Tropfenweise Wagner

von Redaktion

BAYREUTHER FESTSPIELE Die brave Bebilderung der „Walküre“ durch Nitsch

VON TOBIAS HELL

Die Verpflichtung bildender Künstlerinnen und Künstler hat bei den Bayreuther Festspielen schon lange Tradition. Man denke etwa an die suggestiven Räume, die einst Günther Uecker oder jüngst Neo Rauch für „Lohengrin“ schufen, oder an rosalie, an deren „Ring“ aktuell eine Ausstellung der Villa Wahnfried erinnert. Hier reiht sich nun auch der österreichische Aktionskünstler Hermann Nitsch ein, der mit seinem „Orgien Mysterien Theater“ ähnlich wie Wagner gern in den Dimensionen des Gesamtkunstwerks denkt.

Was auf der Bühne des Festspielhauses im Hintergrund einer mehr oder minder konzertanten „Walküre“ abläuft, hat allerdings über weite Strecken weder Orgiastisches noch Mystisches zu bieten, sondern wirkt für einen ehemaligen Provokateur reichlich brav. Dabei hätte sich das Ausweiden von Tierkadavern diesmal sogar aus dem Libretto rechtfertigen lassen. Beispielsweise mit Frickas selten zu sehendem Widdergespann oder den meist ebenso abwesenden Rössern der Walküren. Doch bei solch Blutrünstigem wären Tierschützer wohl mit Recht auf die Barrikaden gegangen.

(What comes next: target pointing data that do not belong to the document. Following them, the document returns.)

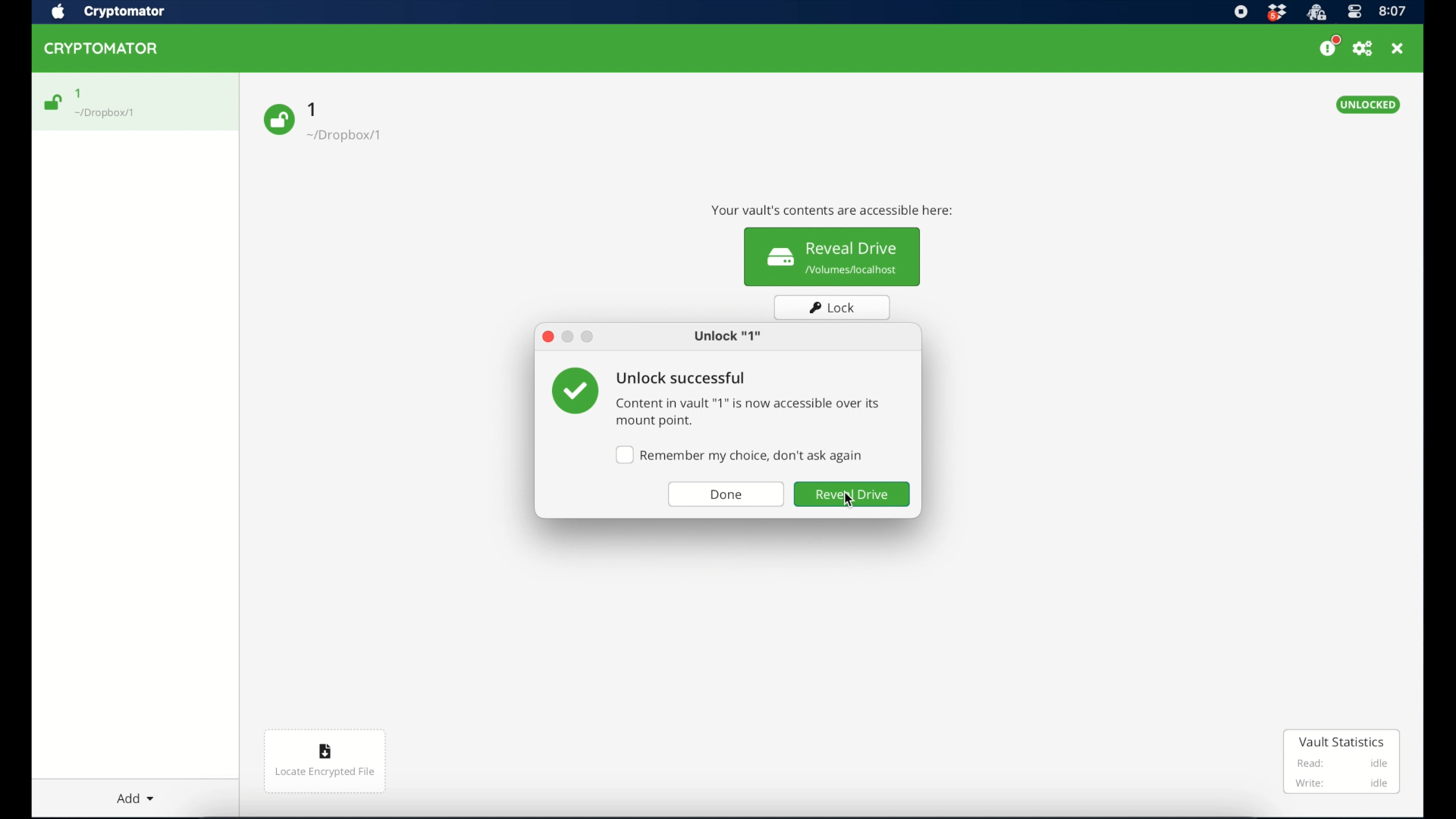  What do you see at coordinates (1363, 49) in the screenshot?
I see `preferences` at bounding box center [1363, 49].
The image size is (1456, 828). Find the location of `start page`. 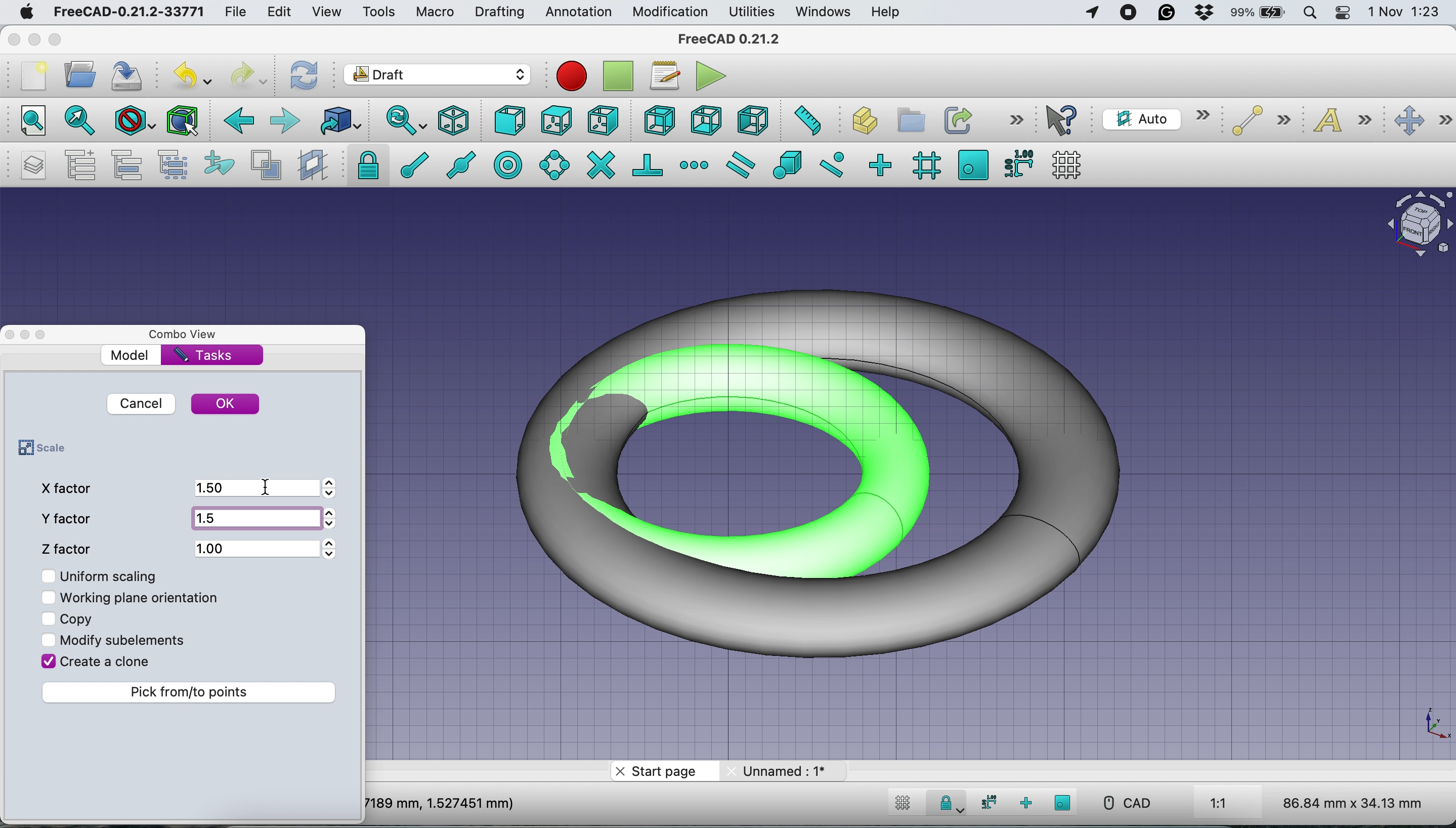

start page is located at coordinates (662, 772).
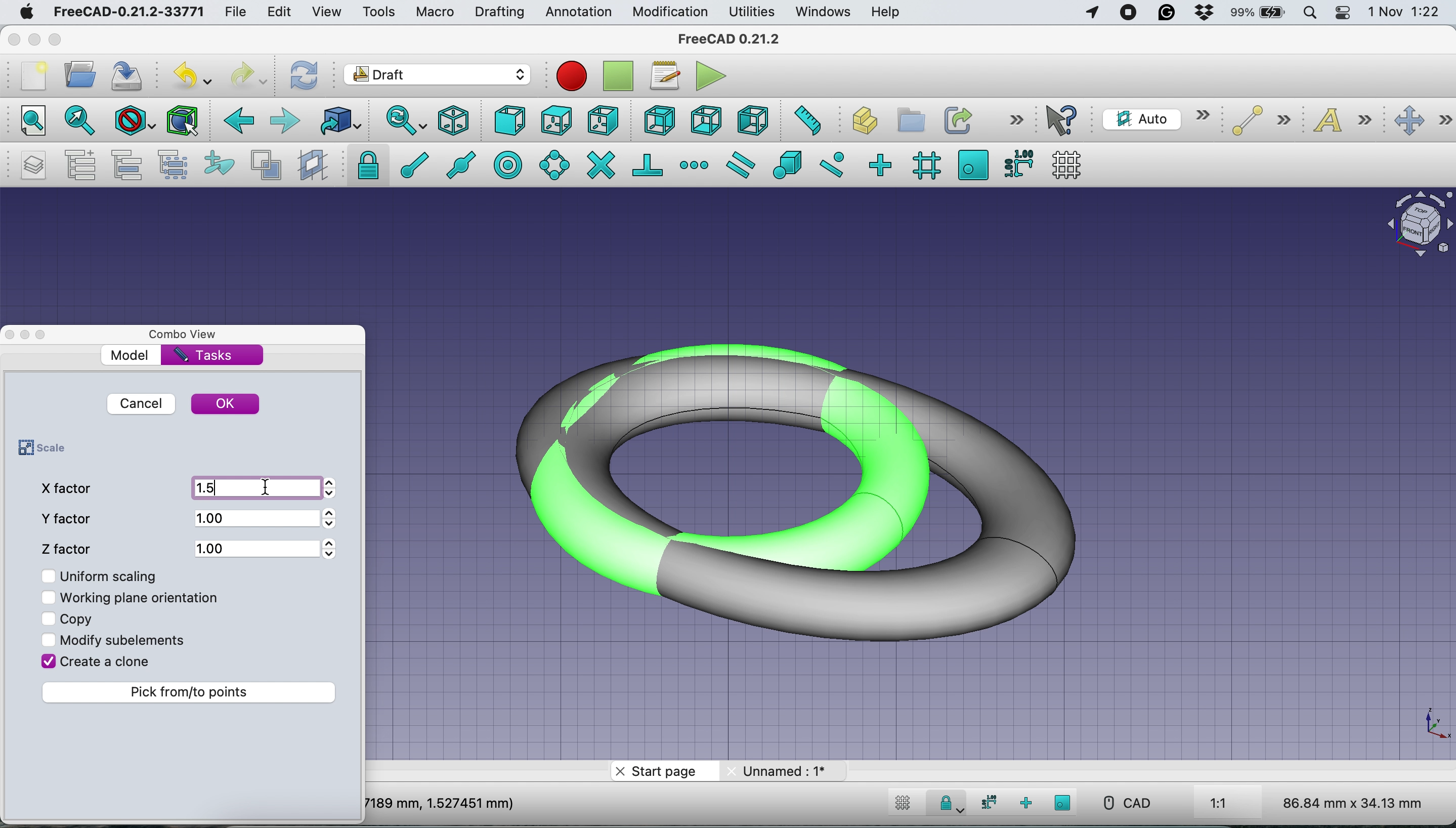 The height and width of the screenshot is (828, 1456). I want to click on current working plane, so click(1155, 118).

Daher spult eine Gruppe Mal-Assistenten eben das ab, was man von Nitsch seit Jahrzehnten kennt. Und was sich auf den ersten Blick – ebenso wie auf den zweiten – kaum von Messiaens „Saint François d’Assise“ unterscheidet, den er 2011 an der Bayerischen Staatsoper illustrierte. Eimerweise Farbe wird da wieder die bühnenhohen weißen Wände heruntergegossen, auf dem ebenfalls weißen Boden verschüttet, mit Händen verschmiert oder mit Besen verstrichen. Anfangs ist das nur ein grünes Rinnsal, das den sterilen Raum „entweiht“, ehe sich die folgenden Stunden stetig wandelnde Bilder ergeben. Man glaubt Nitsch, dass er sich auf Wagners Werk einlassen wollte. Es ist sehr wohl zu registrieren, wie sich an emotionalen Wendepunkten oder beim Auftauchen markanter Motive Farbtöne ändern. Anderes, wie die Kreuzigungsszenen oder die zum Feuerzauber hochgestreckte Monstranz, wirken dagegen eher dem vertrauten Nitsch-Kanon als der Partitur verpflichtet und zu beliebig.

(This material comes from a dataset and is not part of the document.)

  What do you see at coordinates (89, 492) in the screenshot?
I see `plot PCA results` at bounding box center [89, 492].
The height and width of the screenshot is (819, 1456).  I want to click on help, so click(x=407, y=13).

Ärgerlich sind aber vor allem die Nebengeräusche der Malaktion. Wenn wieder und wieder an Pianissimo-Stellen oder Generalpausen Farbe auf den Boden geklatscht wird, erzeugt dies selbst bei sonst andächtig lauschenden Wagnerianern genug Aggressionen, sodass Nitsch am Ende doch noch Buhs erntet.

Wie Dirigent Pietari Inkinen bei seinem Hügel-Debüt mit feinen dynamischen Abstufungen zu zaubern versucht, lässt sich ungestört nur in der „Todesverkündigung“ wahrnehmen, während der das Tropfen und Platschen kurz pausiert und die lethargisch schlurfenden Maler-Gesellen mit Aufwischen beschäftigt sind. Dass auch Inkinen vom Publikum hart abgestraft wird, liegt wohl in erster Linie an den lähmenden Tempi, mit denen sich das orchestrale Geschehen dahinschleppt. So gelingen zwar immer wieder wunderbare Einzelmomente, etwa im Finale des ersten Aufzugs oder beim Dialog zwischen Wotan und Brünnhilde. Was den großen Spannungsbogen angeht, bleibt bis zum nächsten Jahr, wenn der Finne nach diesem Testlauf den kompletten „Ring“ leiten soll, aber noch einiges an Straffungspotenzial.

Immerhin: Inkinen bietet ein meist sängerfreundliches Dirigat und ermuntert selbst robustere Stimmen, wie die etwas flackerig intonierende Brünnhilde von Iréne Theorin und den machvollen Hunding von Dmitry Belosselskiy, sich zurückzunehmen und nicht permanent durchzupowern. Von diesem Ansatz profitiert auch Klaus Florian Vogt, der einen liedhaften, keusch werbenden Siegmund singt, dem es aber gerade für diese Rolle in den unteren Lagen an Substanz fehlt. Anders als die vom Publikum lautstark gefeierte Lise Davidsen, die ihren voluminösen, dunkel getönten Sopran souverän übers Orchester hinweg strahlen lässt.

Wenig Probleme sich durchzusetzen hat Tomasz Konieczny, der als Wotan den kurzfristig ausgestiegenen Günther Groissböck ersetzte und trotz einiger unschöner Vokalverfärbungen um kultivierte Stimmführung bemüht war. Wenig homogen das Oktett der Walküren, die bis zum nächsten Sommer hoffentlich auch noch etwas mehr zusammenwachsen.